PCH is less common for used cars, but you can still lease a second-hand model by taking out PCP finance. This allows you to hand your car back at the end - like PCH - but also offers you the option of buying it once your deal is up, or trading it in for a newer car.


Getting a cheap car lease deal

Comparing lease deals is easy because there’s an initial payment, followed by one set monthly instalment for the remainder of the agreement. You’re not borrowing any money, so you don’t need to worry about interest rates, and you don’t need to take into account the car’s future value.

The only things to remember are that you take the initial payment into account and check to see whether maintenance is included.

It’s important to make sure that you stay within the mileage limit and avoid penalties for damage, or any savings could be wiped out.

Although PCH deals often offer the cheapest monthly payments on brand new cars, you are left with nothing at the end of the agreement. If you have the savings, you may prefer to buy a car and then sell it on when you want a different vehicle, without any penalties.

See the best car lease deals available now


Is there an option to buy after the lease?

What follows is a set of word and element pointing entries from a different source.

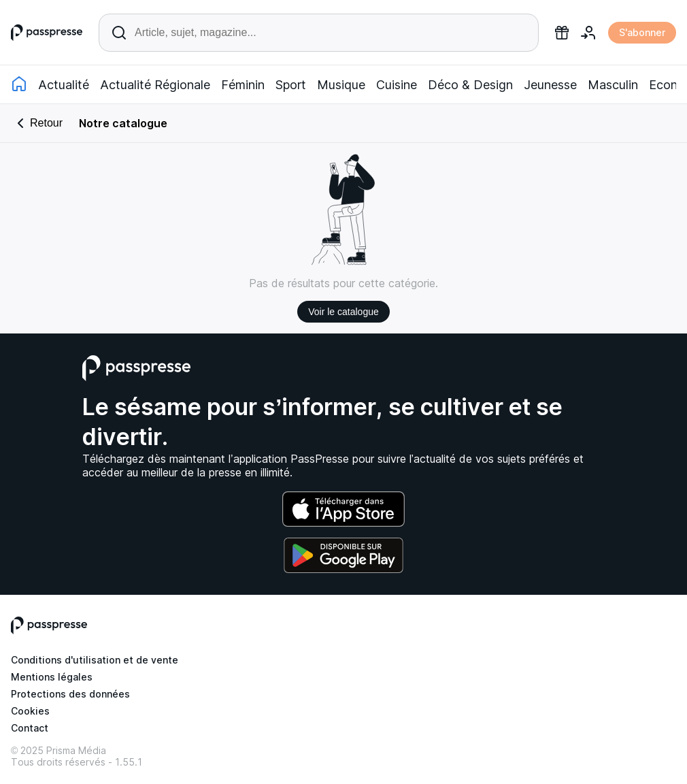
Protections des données (70, 693)
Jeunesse (550, 84)
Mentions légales (52, 676)
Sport (290, 84)
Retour (37, 123)
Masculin (613, 84)
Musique (341, 84)
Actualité (63, 84)
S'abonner (642, 32)
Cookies (30, 710)
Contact (29, 728)
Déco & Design (470, 84)
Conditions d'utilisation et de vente (95, 659)
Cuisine (397, 84)
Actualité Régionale (155, 84)
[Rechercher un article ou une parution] (318, 33)
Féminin (243, 84)
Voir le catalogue (344, 312)
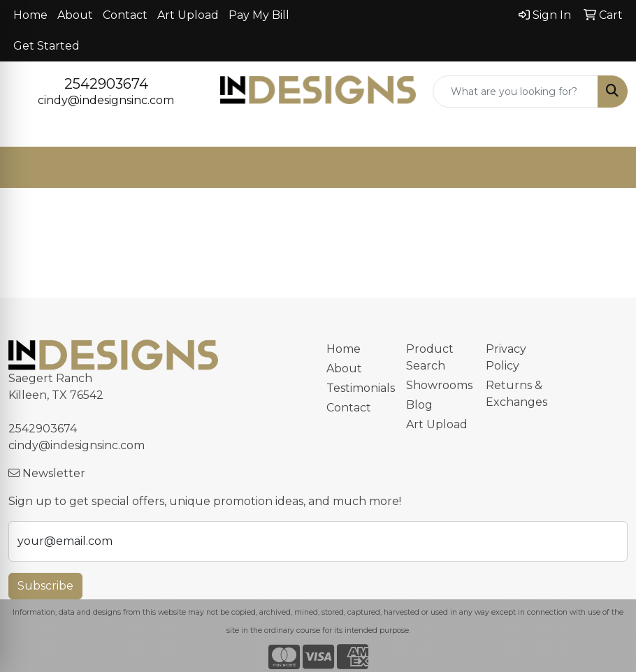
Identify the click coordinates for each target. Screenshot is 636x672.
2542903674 (106, 84)
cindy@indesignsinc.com (106, 100)
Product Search (430, 357)
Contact (125, 15)
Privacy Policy (506, 357)
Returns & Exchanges (516, 393)
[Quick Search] (515, 92)
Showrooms (438, 385)
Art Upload (188, 15)
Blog (419, 404)
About (75, 15)
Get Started (46, 45)
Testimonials (358, 388)
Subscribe (45, 585)
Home (30, 15)
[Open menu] (608, 168)
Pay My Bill (259, 15)
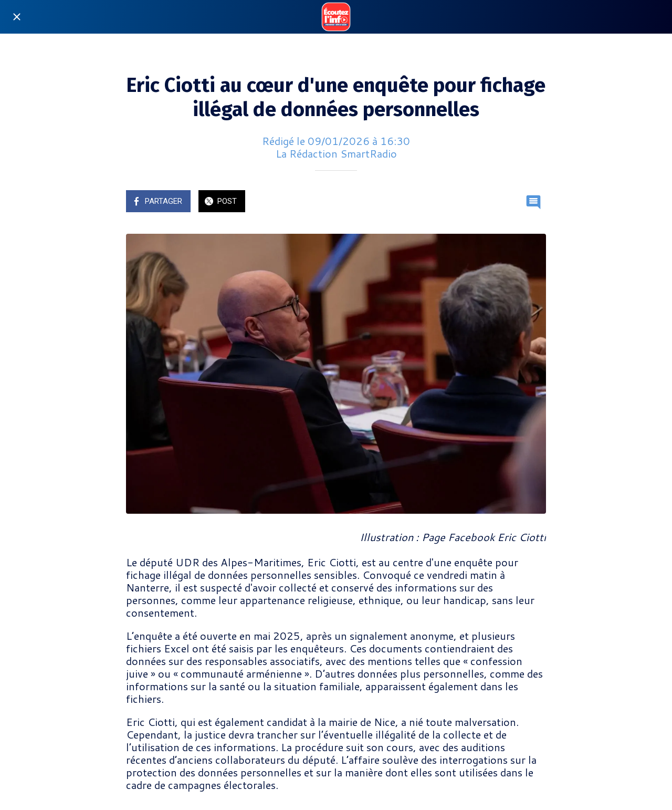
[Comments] (533, 202)
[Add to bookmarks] (508, 202)
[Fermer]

There is no official option to do anything except hand the car back. However, if you do decide that you’d like to keep the car, it is worth asking the company that sold you the car, or the leasing firm, whether you can buy or refinance it. This may be possible but is never guaranteed.


Can I cancel a lease agreement early?

You can, but the leasing company is likely to impose penalty charges or even bill you for all of the outstanding monthly fees. The rules around cancellation do vary but will be covered in your terms and conditions.


What happens if I crash a leased car?

Taking out fully comprehensive insurance is usually one of the conditions of PCH finance, so this would cover any repairs that are needed.

If the car is written off, then the finance company will ask for a settlement amount to end the agreement. The insurance payout will go towards this, but may not cover the full amount.

In this case, you would have to make up the difference. Guaranteed asset protection (GAP) insurance may cover this difference.

It is worth bearing in mind that new car replacement cover is included with many insurance policies, which will pay for the cost of a brand new replacement if you are the first owner and your vehicle is written off in the first 12 months of ownership. This is likely to clear any settlement to the finance company without the need for GAP insurance.